The entire biblical revelation is gradually developing a very different consciousness, a recreated self, and eventually a full “identity transplant” or identity realization, as we see in both Jesus and Paul. The sacred text is inviting you slowly, little by little, into a very different sense of who you are: You are not our own. Your life is not about you; you are about Life! You are gradually “pruned” as a separate vine and re-grafted to the Great Vine of life and love and God. Once you are consciously reconnected to the Source, your life will bear much fruit for the world (John 15:1-5).
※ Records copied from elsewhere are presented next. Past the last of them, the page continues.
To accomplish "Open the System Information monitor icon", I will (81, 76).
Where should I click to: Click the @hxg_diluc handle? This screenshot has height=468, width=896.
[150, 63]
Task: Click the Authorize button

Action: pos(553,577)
Saint Paul seems to understand this well because it happened rather dramatically to him. He writes, “I live no longer not I, but Christ lives in me” (Galatians 2:20). In the spiritual journey you come to the day when you know you’re not just living your own life by yourself. You realize that Someone Else is living in you and through you, and that you are part of a much Bigger Mystery. You realize that you’re a mere drop in a Much Bigger Ocean, an ocean of Love. You are a recipient, a conduit, a participant.
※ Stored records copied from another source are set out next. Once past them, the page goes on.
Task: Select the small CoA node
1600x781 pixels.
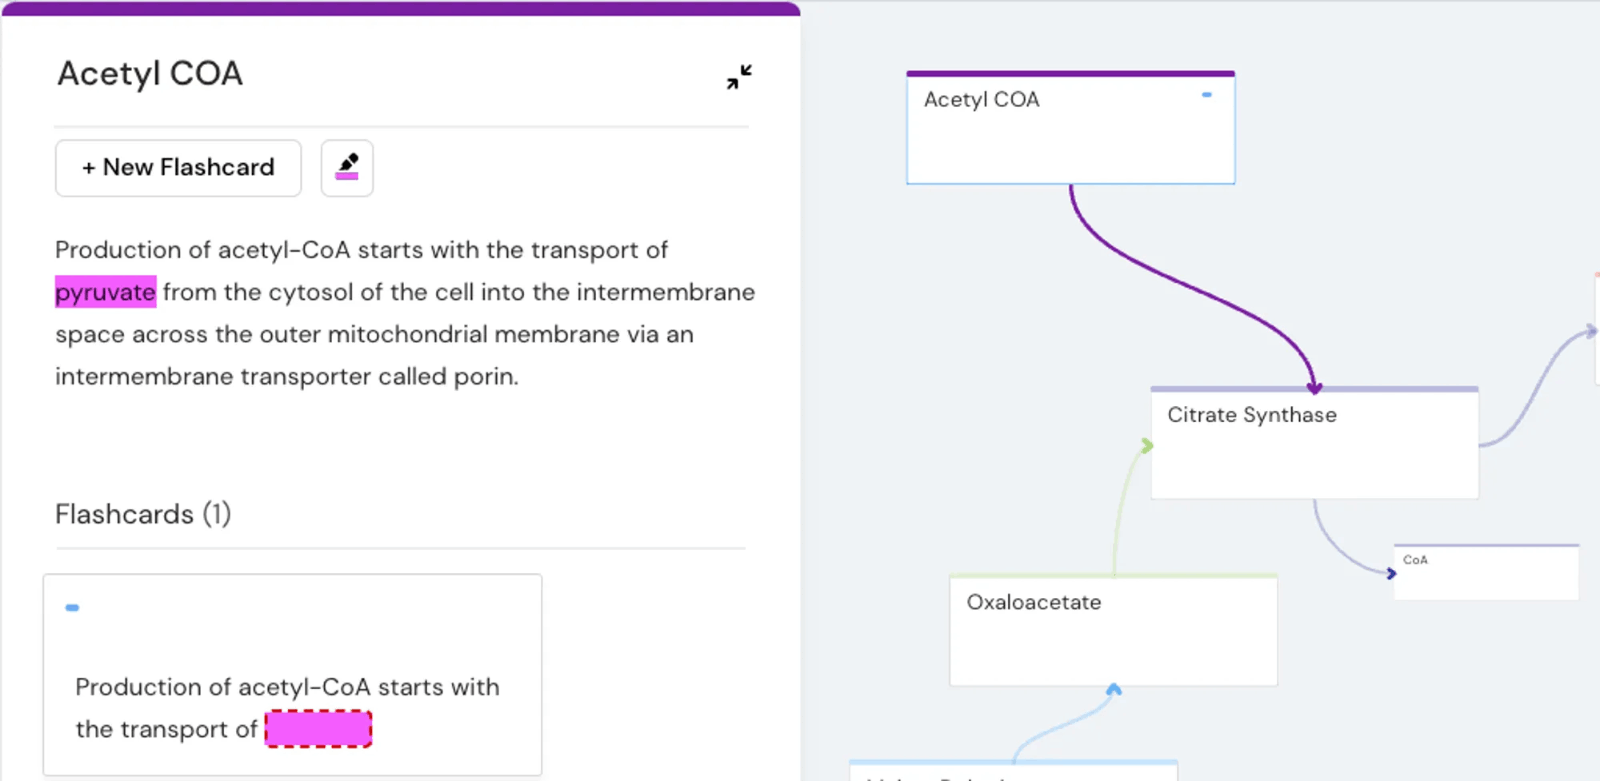Action: [1485, 576]
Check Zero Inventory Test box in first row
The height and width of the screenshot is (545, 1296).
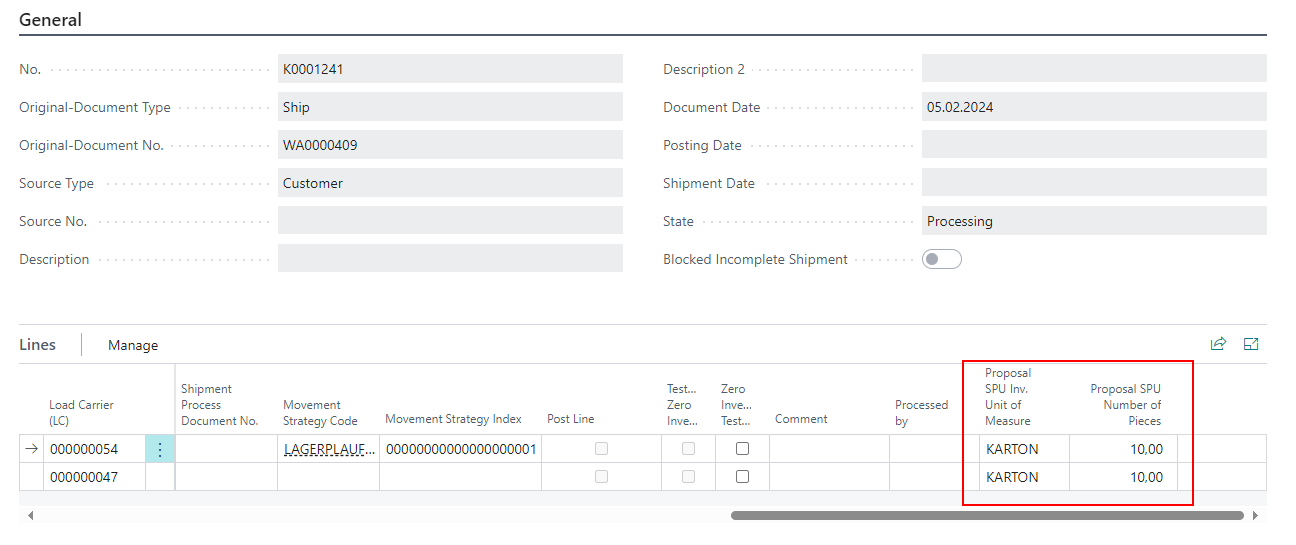click(x=742, y=449)
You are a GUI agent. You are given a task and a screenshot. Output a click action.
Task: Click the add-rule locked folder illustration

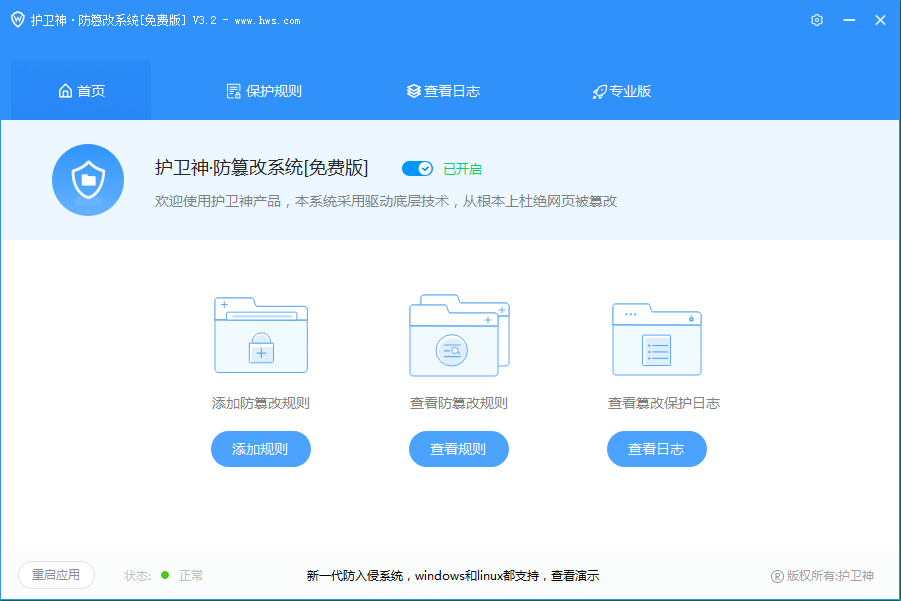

No biblical writer had yet named what we now call “Trinity,” but Paul has a deep intuitive conviction about the Trinitarian flow passing through him. This will become his profound understanding of love. He comes to know that he is hardly “initiating” anything, but instead it is all happening to him. This is the same transition we all must make. Like the divine conception in Mary, you will eventually realize it is being done to you much more than you are doing anything. All God needs is your “yes,” it seems, which tends to emerge progressively as you grow in inner freedom.
This understanding gives you an utterly different sense of yourself as a person; this person is truly a “sounding through” (per-sonare) much more than an autonomous anything. That is what I mean by an identity transplant, and what we foundationally mean by conversion. It is not about joining a new group or church, but it is coming to know a new and essential self. Just as in Paul’s conversion, it takes quite a while for the scales to fall from our eyes (see Acts 9:18), plenty of help from strangers like Ananias (Acts 9:10 ff.), and long quiet retreats in “Arabia” (see Galatians 1:17).
Afterward, though, nothing could stop Paul. Read the full two chapters of 2 Corinthians 11-12 if you want to see a big human ego (Paul’s “I am”) that has now surrendered all of its autonomy to the one divine life (the Great “I AM”). Paul is almost giddy to tell you about it, jumping from one idea to the next with incomplete ideas, run-on sentences, and even a bit of bragging. He still has a big ego, but it is now being used for non-egoic purposes.
Adapted from Richard Rohr, Things Hidden: Scripture as Spirituality (Franciscan Media: 2008), 49-50.